The two offices that provide cyber security for Congress, the Senate Sergeant at Arms and the House Chief Administrative Officer should be given additional authorities and resources, including the ability to help extend protections to the political and private communications of Senators and House Members. Congress should also make counter intelligence and cyber security training mandatory for all principals and staff, and this training should be conducted at least annually as the threats, tactics and tools are always evolving.

Candidates Should Enter Into A Pact To Forgo Use Of Illicit Campaign TacticsOne of the great dangers facing the US in the coming years is that the kind of illicit tactics used by the Russians — hacking, weaponization of stolen information, extensive use of fake accounts and inauthentic amplification — becomes commonly used by domestic actors here in the US against one another. It is vital that responsible leaders of both parties come together and commit to forgoing the use of these kinds of tactics in our democracy.

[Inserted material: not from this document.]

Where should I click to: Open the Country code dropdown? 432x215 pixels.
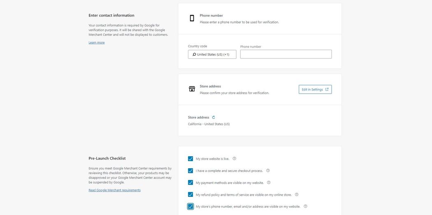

Many European political parties have signed on to a pledge to forgo these kinds of illicit tactics in their May elections. The Democratic Party State Chairs of the four early primary states — Iowa, New Hampshire, South Carolina and Nevada — have expressed support for the idea of the Democratic Presidential candidates entering into a binding pact with one another committing to forgo the use of a wide range of these tactics. Encouragingly, all of the Democratic candidates up and running in late February agreed to forgo the use of stolen or hacked material in the 2020 elections, a tactic central to how Russia influenced our election last time. It is a good first step but much more must be done.

As an advisor to the Democratic Congressional Campaign Committee in the 2018 elections, I supported both extensive cybersecurity security and countering disinformation operations run by the Committee. We worked with the social media platforms to take down illicit activity, and reported cyber intrusions to the FBI. But at no point did we work cooperatively with anyone else in the federal government. The systems for information sharing, joint learning, training and tool evaluation simply aren’t there yet. We were on our own, as are the campaigns and party committees of both parties this election cycle.

Simply put, we are not ready. The country hasn’t taken the kind of commonsense steps to protect ourselves that we should have taken after Russia’s historic attack on the nation in 2016. The kinds of things I describe above should have happened in 2017 and 2018, and been up and running on January 1st, 2019. They didn’t happen — but they should now. While there are many things which can be done to protect our elections (like the Honest Ads Act and DETER Act, and of course HR1) to me these three steps are the most important and achievable in the coming months. I urge our candidates, elected leaders and the Trump Administration to step up and work together to get them done as soon as possible.